* [PASSAGE PROVIDED]
···

Money, along with Chairs and Directors from across the university, submitted their reports to the Academic Prioritization Task Force for review and evaluation.

Reynolds didn’t plan on these additional cuts. He believed the pathway was set.

“I thought that was going to be enough,” Reynolds said. “I realized at the end of the fall semester that it was not. And so I notified the Board of Trustees.”

While the task force did good work, a new set of data came in that affected the need for the cuts. 

“Every fall we start to look at the possibility of next fall’s enrollment, but we don’t have solid information until the end of the semester,” Reynolds said. “The indicators for us this past fall led me to believe, and I think others to believe as well, that we’re going to have a larger deficit than we thought we were going to have this year or next year.”

Due to this new set of data, the administration decided that it was time to take action. 

“Universities have to have a flexible, contingent faculty,” faculty member Dr. Stephen Frech said. “They need to be able to expand the faculty ranks and contract the faculty ranks based on enrollment, because enrollment invariably is going to go up, and it’s going to go down… We are outside of that sort of natural ebb and flow of enrollments.” 

The student to faculty ratio advertised on is 10:1, with an average class size of 16 students. 

Provost Mary Black cited low enrollment as a cause for the cuts. 

“Lower than expected enrollment and net tuition revenue (which is a product of both enrollment numbers and the amount of financial aid and scholarship funding provided to students) this year require that we continue our work to right-size the programs and staffing at the university,” Black said in an email.

···

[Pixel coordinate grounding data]
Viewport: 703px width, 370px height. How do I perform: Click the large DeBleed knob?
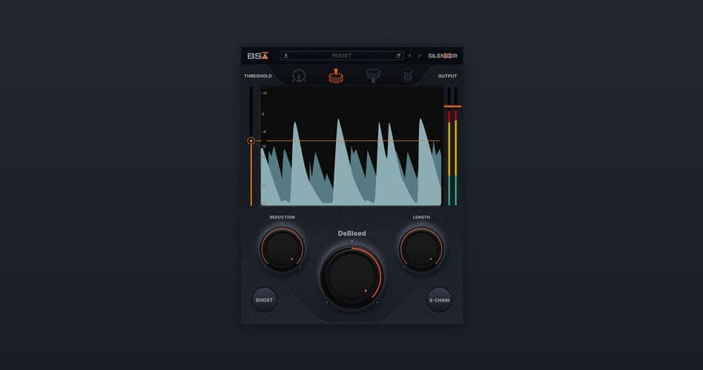point(352,277)
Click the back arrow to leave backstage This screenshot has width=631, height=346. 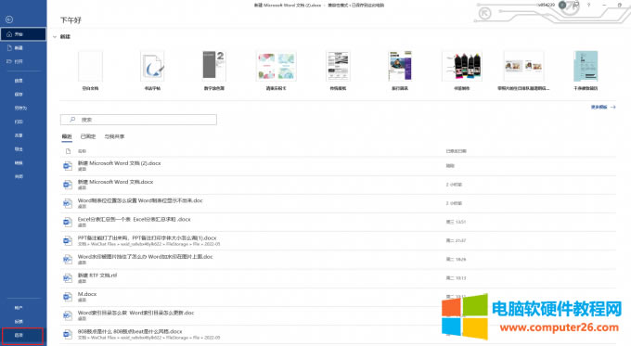(x=9, y=19)
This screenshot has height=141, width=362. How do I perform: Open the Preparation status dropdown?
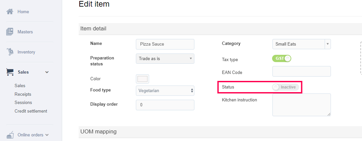[x=165, y=58]
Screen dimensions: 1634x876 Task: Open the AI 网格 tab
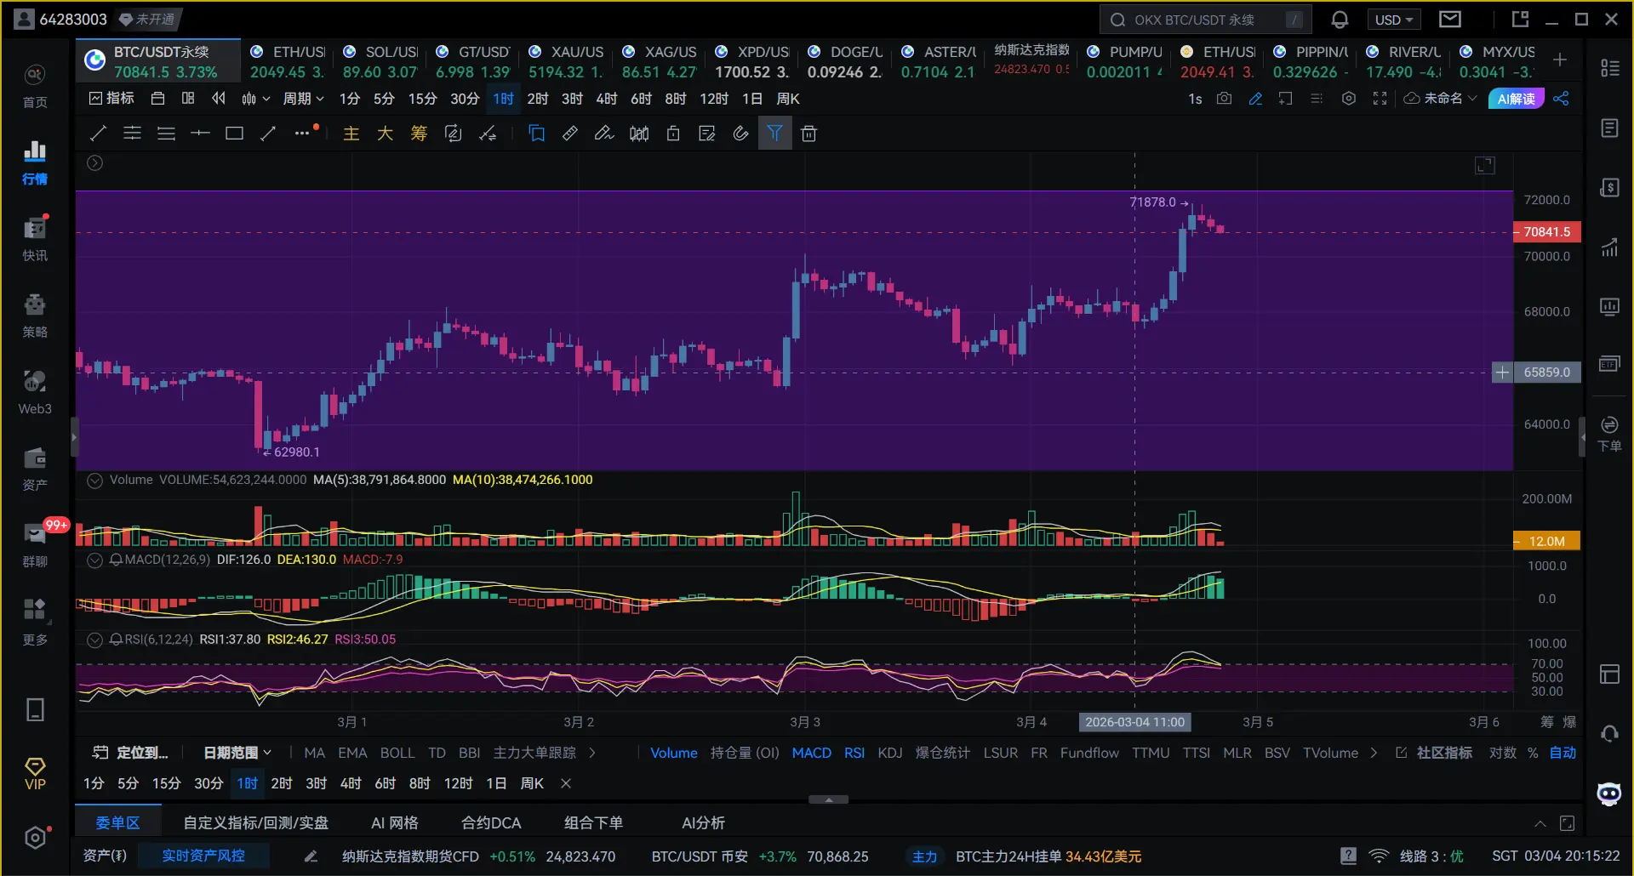point(394,822)
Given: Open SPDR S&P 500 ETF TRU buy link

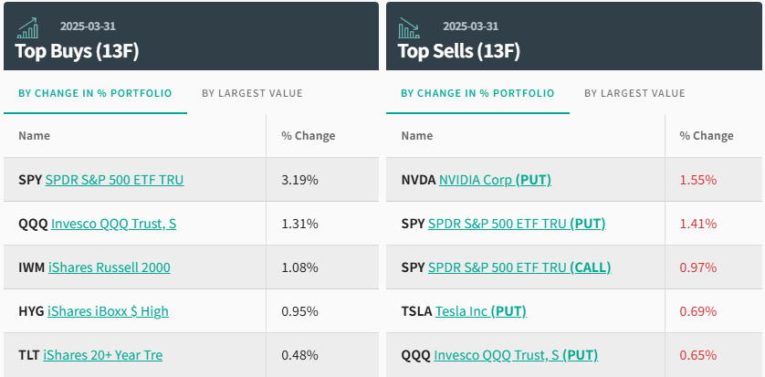Looking at the screenshot, I should coord(114,180).
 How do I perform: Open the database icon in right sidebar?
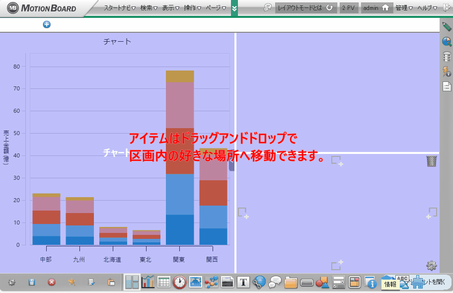[x=447, y=57]
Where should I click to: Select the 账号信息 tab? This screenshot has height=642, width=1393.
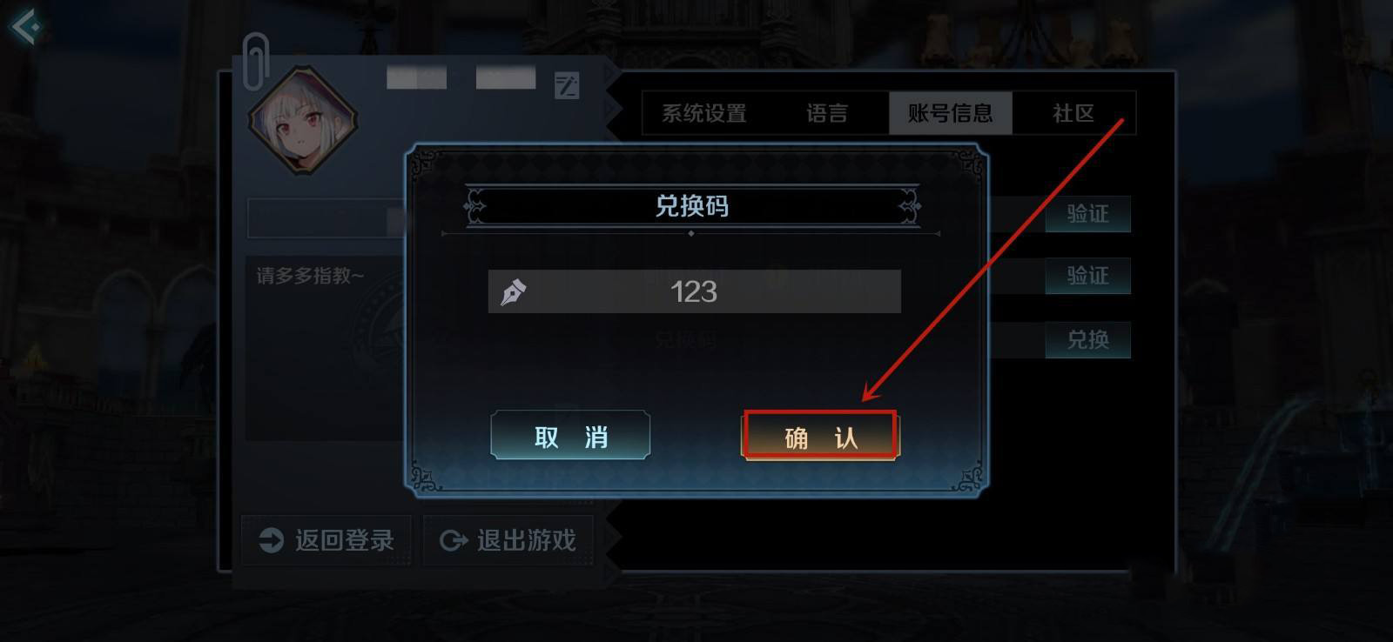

···

* [TASK SET]
a. Reproduce the passage on the university's budget cuts, copying everything from "Money, along with" down to "need for the cuts.".
b. Pick up the passage on the university's budget cuts after its final sentence and carry it forward.
These lines have no connection to the passage on the university's budget cuts.

* [ANSWERS FOR THE EXERCISE]
a.
Money, along with Chairs and Directors from across the university, submitted their reports to the Academic Prioritization Task Force for review and evaluation.

Reynolds didn’t plan on these additional cuts. He believed the pathway was set.

“I thought that was going to be enough,” Reynolds said. “I realized at the end of the fall semester that it was not. And so I notified the Board of Trustees.”

While the task force did good work, a new set of data came in that affected the need for the cuts.

b.
The need for these cuts is the result of lower enrollment in recent years, and an expected enrollment cliff approaching the 2025 academic year. 

“Because of the Great Recession of 2008/09, birth rates decreased as families were trying to manage their financial futures,” Reynolds said. “In 2025–2027, we will see a decrease in the number of students who graduate from high school because of the diminished birth rates.” 

Moving forward, the University hopes to attract future students by offering additional academic opportunities that haven’t been offered at Millikin previously. 

Students have taken to the social media platform YikYak to express their concerns. Among those concerns, students questioned why the University doesn’t dip into the endowment fund. 

According to Reynolds, the University endowment currently sits at around $95 million.

“The majority of the funds in the endowment have been given by donors for specific purposes, predominantly scholarships and support of co-curricular programs,” Reynolds said. “Thus, they are not fungible.”

While the funds in the endowment have limitations, the money earned in interest do not. 

However, according to Reynolds, “​​Given that the endowment is predominantly invested in the stock market, there hasn’t been accumulation of earnings over the past 18 – 24 months.”

The current plan for proposed cuts are set to go before the Board of Trustees on Friday morning. Friday is an informational session for them to know what is being proposed.

“The Trustee’s role in this process is to ask that we take steps to bring our financial issues in better balance.  It’s up to the Administration with input from faculty and staff members to create a plan which will be given to me for final decisions,” Reynolds said in an email.

Faculty will make their proposal as well. Final cuts will be made in March. The current proposal outlines both University-wide cuts and department-specific reductions of costs.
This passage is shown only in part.